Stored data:
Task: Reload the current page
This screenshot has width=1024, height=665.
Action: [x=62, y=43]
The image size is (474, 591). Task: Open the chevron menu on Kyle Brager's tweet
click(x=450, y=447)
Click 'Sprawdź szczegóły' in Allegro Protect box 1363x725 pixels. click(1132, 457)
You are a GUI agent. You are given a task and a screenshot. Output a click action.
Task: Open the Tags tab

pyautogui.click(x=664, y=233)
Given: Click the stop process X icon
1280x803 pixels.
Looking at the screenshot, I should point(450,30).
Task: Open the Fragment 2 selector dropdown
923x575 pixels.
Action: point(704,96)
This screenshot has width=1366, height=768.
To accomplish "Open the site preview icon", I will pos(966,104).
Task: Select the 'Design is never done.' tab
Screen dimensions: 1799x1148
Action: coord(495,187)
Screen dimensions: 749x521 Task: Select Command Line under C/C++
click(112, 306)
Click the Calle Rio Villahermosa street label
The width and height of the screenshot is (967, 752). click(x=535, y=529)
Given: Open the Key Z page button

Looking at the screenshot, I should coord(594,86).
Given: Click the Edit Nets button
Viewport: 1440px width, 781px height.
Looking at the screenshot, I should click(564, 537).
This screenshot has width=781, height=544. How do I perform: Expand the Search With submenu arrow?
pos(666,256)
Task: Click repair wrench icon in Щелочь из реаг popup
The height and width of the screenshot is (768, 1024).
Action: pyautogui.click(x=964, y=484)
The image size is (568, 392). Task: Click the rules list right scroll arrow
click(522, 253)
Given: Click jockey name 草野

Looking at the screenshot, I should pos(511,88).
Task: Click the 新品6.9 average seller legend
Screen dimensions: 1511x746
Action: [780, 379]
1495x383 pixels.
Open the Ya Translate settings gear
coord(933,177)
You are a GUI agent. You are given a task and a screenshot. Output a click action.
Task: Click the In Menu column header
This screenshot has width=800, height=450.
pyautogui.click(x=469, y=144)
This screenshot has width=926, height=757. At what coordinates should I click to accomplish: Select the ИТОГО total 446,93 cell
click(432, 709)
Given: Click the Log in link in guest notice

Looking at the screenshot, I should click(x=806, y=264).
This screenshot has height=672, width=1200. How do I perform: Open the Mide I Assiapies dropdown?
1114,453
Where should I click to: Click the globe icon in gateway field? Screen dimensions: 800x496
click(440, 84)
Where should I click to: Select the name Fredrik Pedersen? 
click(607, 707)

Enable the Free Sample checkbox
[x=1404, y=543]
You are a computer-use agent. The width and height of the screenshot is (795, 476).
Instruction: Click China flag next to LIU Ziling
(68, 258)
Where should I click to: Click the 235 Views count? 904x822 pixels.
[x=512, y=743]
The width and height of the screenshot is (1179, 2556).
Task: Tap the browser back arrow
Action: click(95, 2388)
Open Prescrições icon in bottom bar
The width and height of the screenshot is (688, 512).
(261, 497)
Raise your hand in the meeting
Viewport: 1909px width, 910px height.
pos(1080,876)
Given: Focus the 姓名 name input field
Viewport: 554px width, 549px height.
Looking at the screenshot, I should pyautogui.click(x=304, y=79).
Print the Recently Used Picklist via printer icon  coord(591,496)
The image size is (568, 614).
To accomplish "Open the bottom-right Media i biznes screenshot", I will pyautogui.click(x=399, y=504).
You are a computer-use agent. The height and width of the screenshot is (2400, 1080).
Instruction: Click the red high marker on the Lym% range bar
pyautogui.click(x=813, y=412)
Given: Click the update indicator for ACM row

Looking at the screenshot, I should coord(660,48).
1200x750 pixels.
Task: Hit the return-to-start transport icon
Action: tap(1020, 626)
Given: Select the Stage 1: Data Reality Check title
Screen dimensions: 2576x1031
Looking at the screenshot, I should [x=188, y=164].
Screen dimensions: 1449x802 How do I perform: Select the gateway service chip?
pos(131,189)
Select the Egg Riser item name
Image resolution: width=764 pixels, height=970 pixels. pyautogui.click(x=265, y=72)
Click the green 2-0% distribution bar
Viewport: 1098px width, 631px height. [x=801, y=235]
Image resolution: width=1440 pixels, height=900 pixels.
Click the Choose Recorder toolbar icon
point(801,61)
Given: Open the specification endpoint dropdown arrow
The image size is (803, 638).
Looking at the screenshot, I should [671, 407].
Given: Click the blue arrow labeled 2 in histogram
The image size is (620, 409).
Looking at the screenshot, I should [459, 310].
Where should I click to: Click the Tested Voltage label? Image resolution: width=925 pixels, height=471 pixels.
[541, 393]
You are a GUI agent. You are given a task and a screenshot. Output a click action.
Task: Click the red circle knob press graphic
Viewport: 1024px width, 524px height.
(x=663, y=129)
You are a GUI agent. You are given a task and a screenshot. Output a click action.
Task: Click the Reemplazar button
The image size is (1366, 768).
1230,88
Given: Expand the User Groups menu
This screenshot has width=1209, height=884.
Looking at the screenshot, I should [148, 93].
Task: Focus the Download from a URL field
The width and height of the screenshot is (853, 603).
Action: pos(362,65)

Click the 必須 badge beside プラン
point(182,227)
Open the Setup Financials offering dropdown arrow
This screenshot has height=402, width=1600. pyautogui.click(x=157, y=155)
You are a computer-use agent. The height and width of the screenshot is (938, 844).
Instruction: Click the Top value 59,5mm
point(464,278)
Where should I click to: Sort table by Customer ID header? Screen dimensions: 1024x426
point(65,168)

*Task prompt*
Once every line above has been checked for the string "will", give the number of matching lines and nothing more.

*Finished exercise*
2